En un minúsculo planeta de una estrella lejana y débil, invisible desde la Tierra, y en el extremo más lejano de la galaxia, cinco veces la distancia que el hombre ha penetrado en el espacio, se eleva la estatua de un terráqueo. Fue construida con un metal precioso y es algo impresionante, de veinticinco centímetros de altura y exquisita factura.

Los bichos se deslizan sobre ella…

Estaban en una patrulla de rutina en el Sector 1534, más allá de Sirio y a muchos parsecs de Sol. La nave era la consabida biplaza de reconocimiento utilizada para todas las patrullas fuera del sistema. El capitán May y el teniente Ross jugaban al ajedrez cuando sonó la alarma.

El capitán May dijo:

-Don, ajústala, mientras pienso esta jugada.

No apartó la mirada del tablero; sabía que solo podía tratarse de un meteoro pasajero. En ese sector no había naves. El hombre había penetrado mil parsecs en el espacio y aún no había encontrado una forma de vida extraña lo bastante inteligente para comunicarse, menos aún para construir naves espaciales.

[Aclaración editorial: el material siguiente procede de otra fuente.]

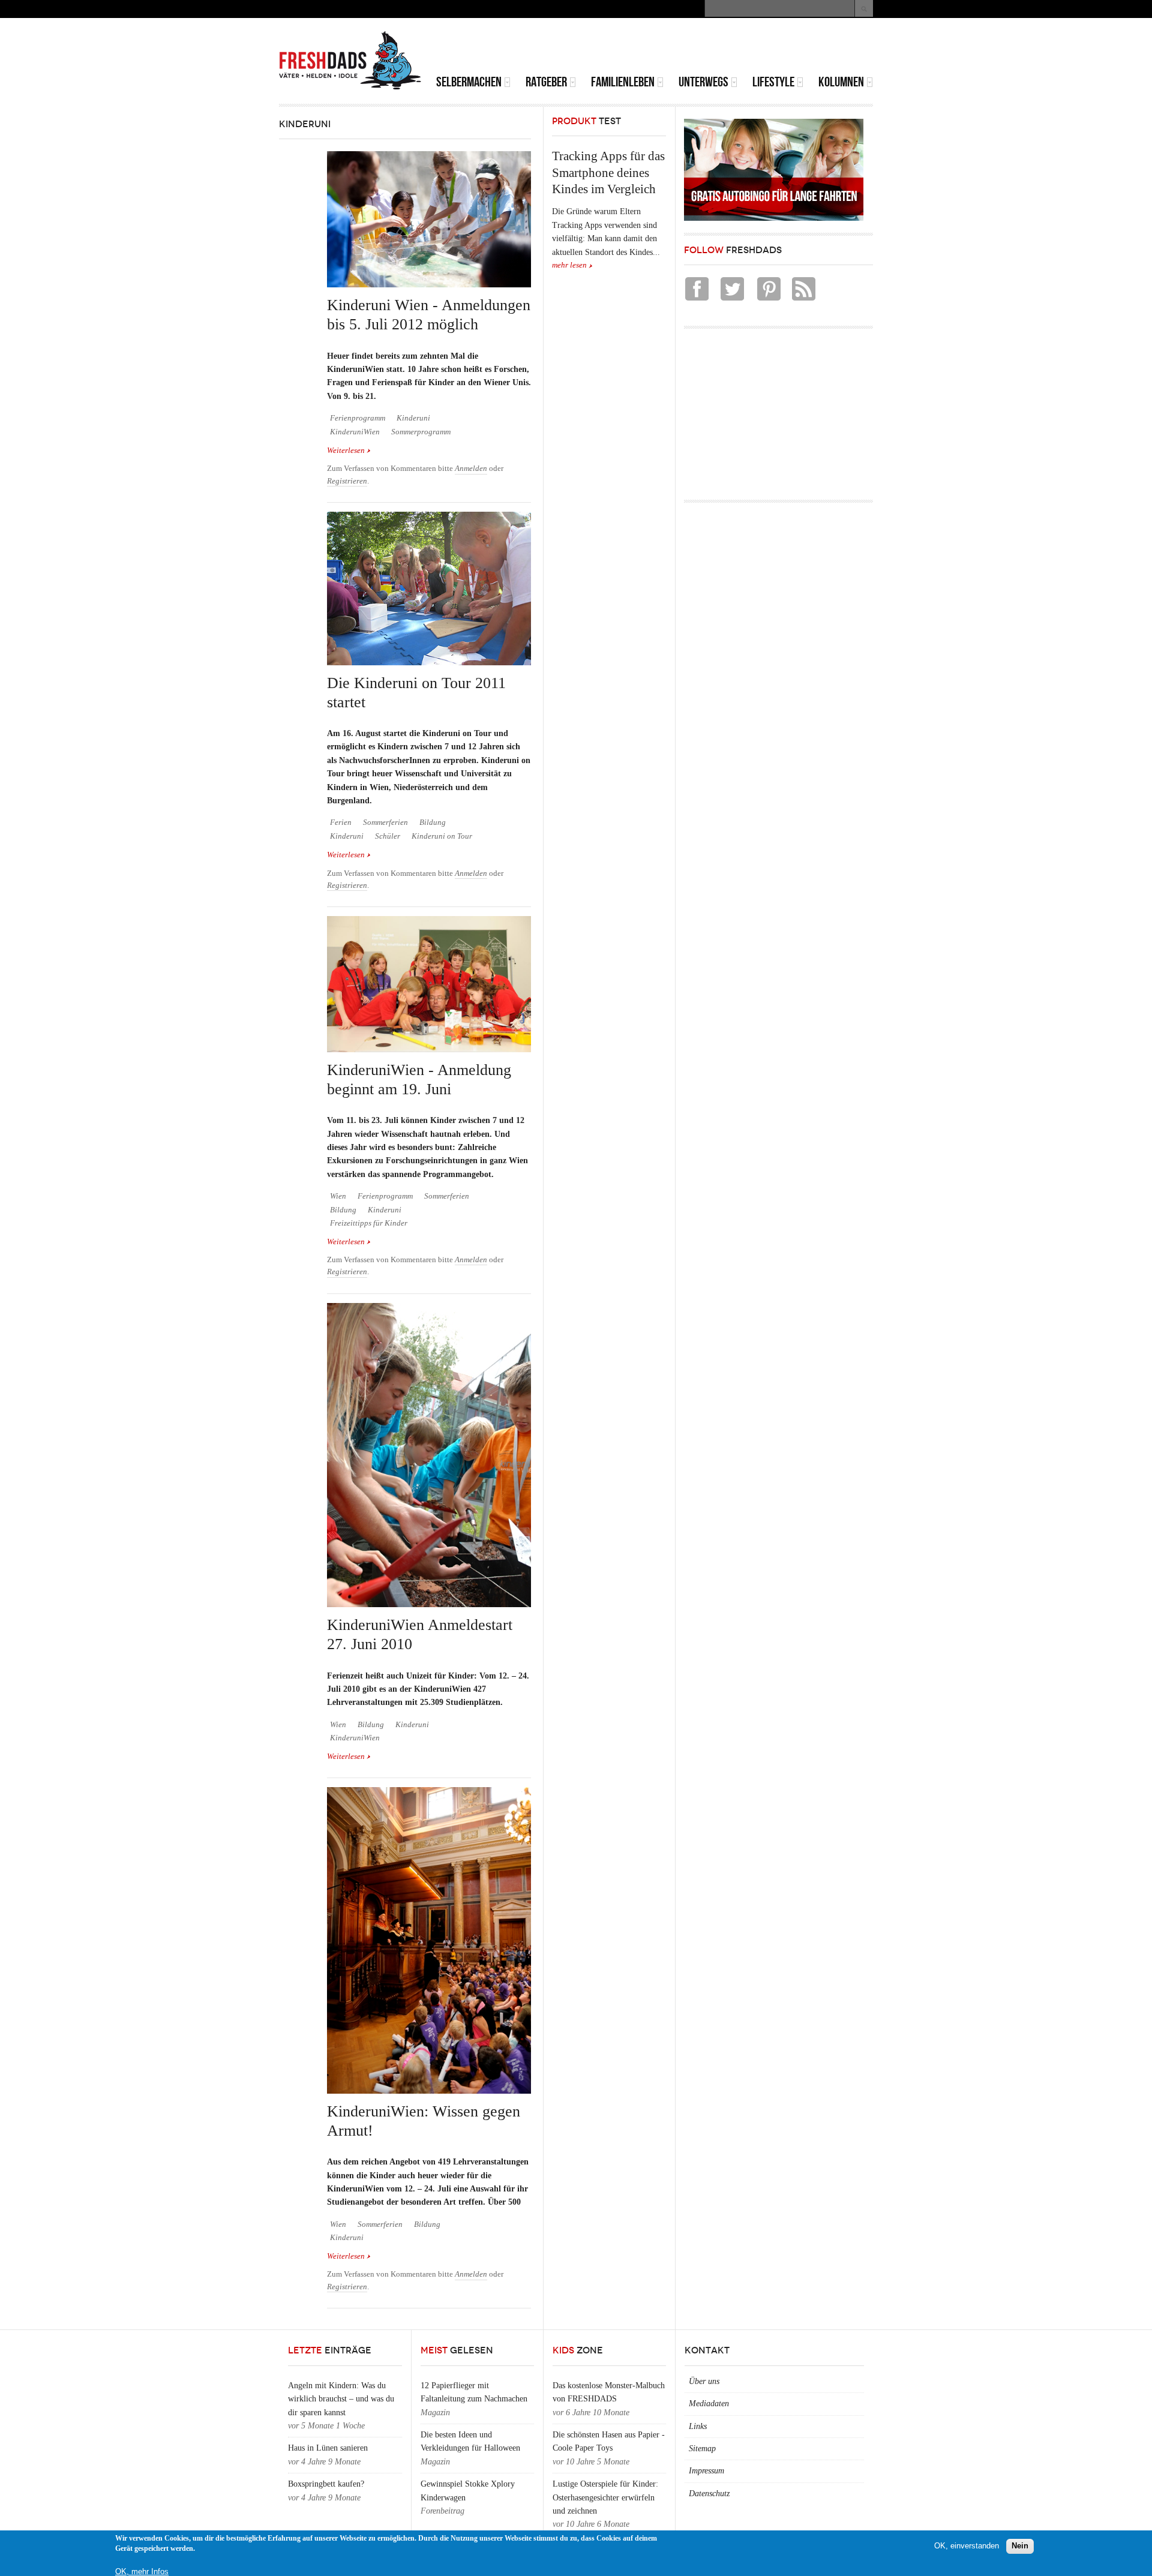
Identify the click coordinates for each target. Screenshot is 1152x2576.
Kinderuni (413, 418)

Ross tampoco se levantó, sino que se volvió en la silla para mirar el tablero de instrumentos y la telepantalla. Levantó distraídamente la mirada y quedó boquiabierto: había una nave en la pantalla. Recuperó lo suficiente el aliento para gritar «¡Capitán!» y después el tablero de ajedrez cayó al suelo y May miró por encima de su hombro. Pudo oír la respiración de May y luego su voz que dijo:

-¡Fuego, Don!

-¡Pero si es un crucero clase Rochester! Uno de los nuestros. Ignoro qué hace aquí, pero no podemos…

-Vuelve a mirar.

Don Ross no podía volver a mirar porque no había dejado de hacerlo pero repentinamente vio a qué se refería May. Era casi un Rochester, pero no del todo. Tenía algo extraño. ¿Algo? Era extraño, se trataba de una imitación alienígena de un Rochester. Y sus manos corrieron hacia el botón de disparo casi antes de que todo el impacto de la situación lo alcanzara.

Con el dedo en el botón, observó los diales del telémetro Picar y del Monold. Marcaban cero.

Lanzó una maldición.

-Capitán, nos interfieren. ¡No podemos calcular a qué distancia está, su tamaño ni su masa!

El capitán May asintió lentamente, pálido.

En el interior de la cabeza de Don Ross, un pensamiento dijo:

-Serénense, hombres. No somos enemigos.

Ross se volvió y miró a May. Este dijo:

-Sí, lo he recibido. Telepatía.

Ross volvió a maldecir. Si fueran telépatas…

-Fuego, Don. Visual.

Ross oprimió el botón. La pantalla quedó cubierta por una llamarada de energía y cuando esta cesó, no había restos de nave espacial…

*

El almirante Sutherland dio la espalda al gráfico estelar colgado de la pared y los estudió agriamente desde debajo de sus pobladas cejas. Dijo:

-May, no me interesa refundir su informe. Ambos han estado sometidos al psicógrafo; hemos extraído de sus mentes hasta el último segundo del encuentro. Nuestros lógicos lo han analizado. Están aquí por razones disciplinarias. Capitán May, ¿conoce el castigo por desobediencia?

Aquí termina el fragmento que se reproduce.